The following article is about the conflicts that exist in the United States regarding the use of religion in public schools and their funding. In the United States most people believe that religion and Education should be separate. This is not the case in many countries. In fact, in most arab and muslim countries, religion is integrated in classes as a matter of fact.
In other countries, religion is just considered a fact of life and appears without planning in and around schools. This is especially true in countries where most people belong to the same religious organization for example Mexico is at least 90% Catholic. While Catholicism is not a public school course here, symbols and mini-altars are common, even at gas stations.

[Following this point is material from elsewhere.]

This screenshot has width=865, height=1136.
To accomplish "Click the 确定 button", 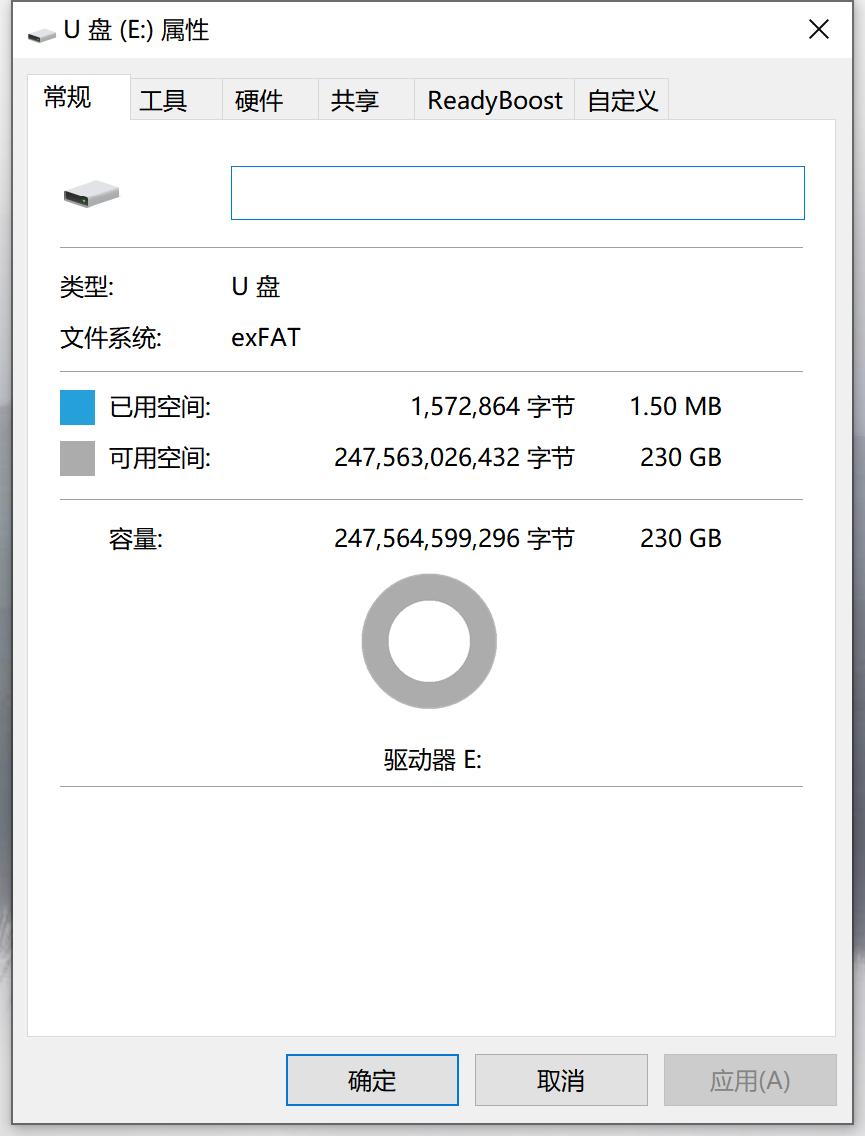I will [371, 1080].
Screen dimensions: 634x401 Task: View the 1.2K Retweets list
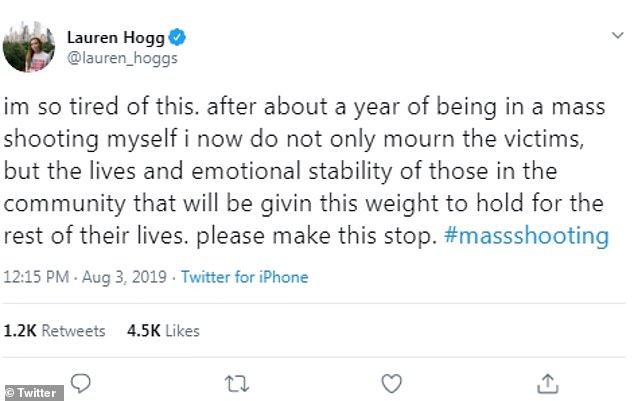pyautogui.click(x=57, y=330)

This article is from here.
The city's Arabic-language public school, the Khalil Gibran International Academy, opens its doors this week, with special security, for about 55 12-year-old students. One hopes that the prolonged public debate over the school's Islamist proclivities will prompt it not to promote any political or religious agendas.
Count me as skeptical, however, and for two main reasons. First is the school's genesis and personnel, about which others and I have written extensively. Second, and my topic here, is the worrisome record of taxpayer-funded K–12 Arabic-language programs from sea to shining sea.
The trend is clear: Pre-collegiate Arabic-language instruction, even when taxpayer funded, tends to bring along indoctrination in pan-Arab nationalism, radical Islam, or both. Note some examples:
• Amana Academy, Alpharetta, Georgia, near Atlanta: A charter school that requires Arabic-language learning, Amana boasts of its "institutional partnership" with the Arabic Language Institute Foundation. But ALIF forwards the learning of Arabic as a means "to convey the message of Qur'an in North America and Europe" and thus to "help the Western countries recover from the present moral decay."
• Carver Elementary School, San Diego: A teacher, Mary-Frances Stephens, informed the school board that she taught a "segregated class" of Muslim girls and that each day she was required to release them from class for an hour of prayer, led by a Muslim teacher's aide. Ms. Stephens deemed this arrangement "clearly a violation of administrative, legislative and judicial guidelines." The school's principal, Kimberlee Kidd, replied that the teacher's aide merely prayed alongside the students and the session lasted only 15 minutes. The San Diego Unified School District investigated Ms. Stephens's allegations and rejected them, but it nonetheless changed practices at Carver. Superintendent Carl Cohn eliminated single-gender classes and reconfigured the schedule so that students can pray during lunch.
• Charlestown High School, Massachusetts: The school's summer Arabic-language program took students on a trip to the Islamic Society of Boston, where, the Boston Globe reports, students "sat in a circle on the carpet and learned about Islam from two mosque members." One student, Peberlyn Moreta, 16, fearing that the gold cross around her neck would offend the hosts, tucked it under her T-shirt. Anti-Zionism also appeared, with the showing of the 2002 film "Divine Intervention," which a critic, Jordan Hiller, has termed an "irresponsible film," "frighteningly dangerous," and containing "pure hatred" toward Israel.
• Tarek ibn Ziyad Academy, Inver Grove Heights, Minn.: Islamic Relief Worldwide, an organization that allegedly has links to jihadism and terrorism, sponsored this charter school, which requires Arabic as a second language. The academy's name openly celebrates Islamic imperialism, as Tarek ibn Ziyad led Muslim troops in their conquest of Spain in 711. Local journalists report that "a visitor might well mistake Tarek ibn Ziyad [Academy] for an Islamic school" because of the women wearing hijabs, the carpeted prayer area, the school closing down for Islamic holidays, everyone keeping the Ramadan fast, the cafeteria serving halal food, classes breaking for prayer, almost all the children praying, and the constant use of "Brother" and "Sister" when adults at the school address each other.
• Only in the case of the Iris Becker Elementary School in Dearborn, Mich., is the Arabic-language program not obviously pursuing a political and religious agenda. Its program may actually be clean, or perhaps the minimal information about it explains the lack of known problems.
The above examples (see my Web log entry "Other Taxpayer-Funded American Madrassas" for yet more) are all American, but similar problems predictably exist in other Western countries.
This troubling pattern points to the need for special scrutiny of publicly funded Arabic-language programs. That scrutiny should take the form of robust supervisory boards whose members are immersed in the threat of radical Islam and who have the power to shut down anything they might find objectionable.
Arabic-language instruction at the pre-collegiate level is needed, and the American government rightly promotes it — for example, via the National Security Language Initiative on the national level or the Foreign Language in Elementary Schools program on a local one. As it does so, getting the instruction right becomes ever more important. Citizens, parents, and taxpayers have the right to ensure that children attending these publicly funded institutions are taught a language skill — and are not being recruited to anti-Zionism or Islamism.
What do you think? Is it possible to teach Arabic or related languages or teach arab and muslim people without involving religion?